* **EXERCISE MATERIALS**
———

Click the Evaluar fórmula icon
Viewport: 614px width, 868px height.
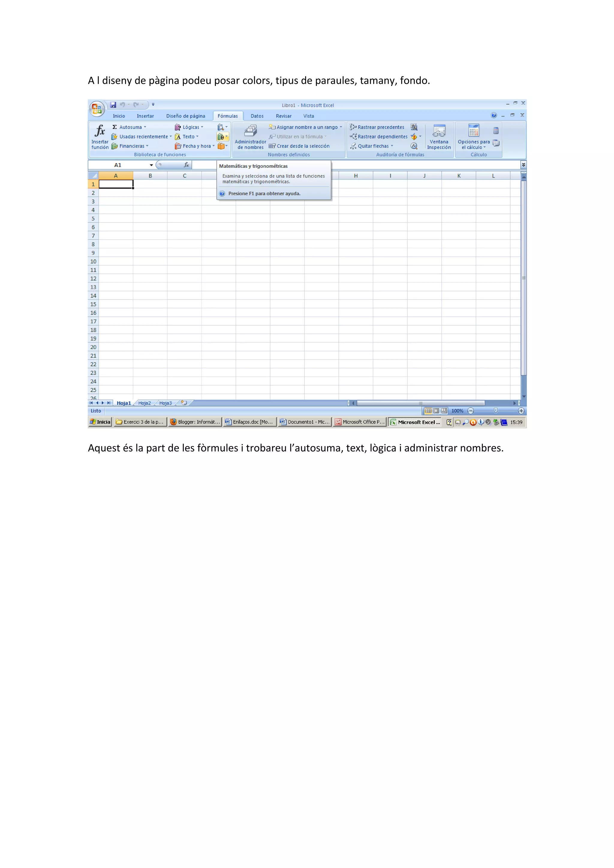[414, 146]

———

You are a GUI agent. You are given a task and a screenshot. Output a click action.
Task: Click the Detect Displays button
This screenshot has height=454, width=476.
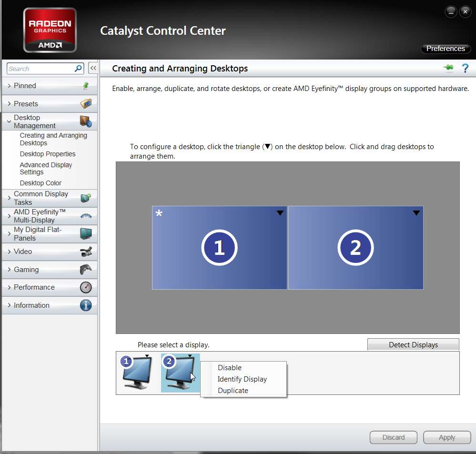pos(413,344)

———

* **STATED EXERCISE**
Rewrite the part of the records that opens with the line containing "You are a GUI" and closes with the line containing "pos(413,344)", changing "Detect Displays" to "Detect Monitors" and keeping everything else the same. Leave the pictures out of your answer.

* **SOLUTION FOR THIS PROBLEM**
You are a GUI agent. You are given a task and a screenshot. Output a click action.
Task: Click the Detect Monitors button
This screenshot has height=454, width=476.
pos(413,344)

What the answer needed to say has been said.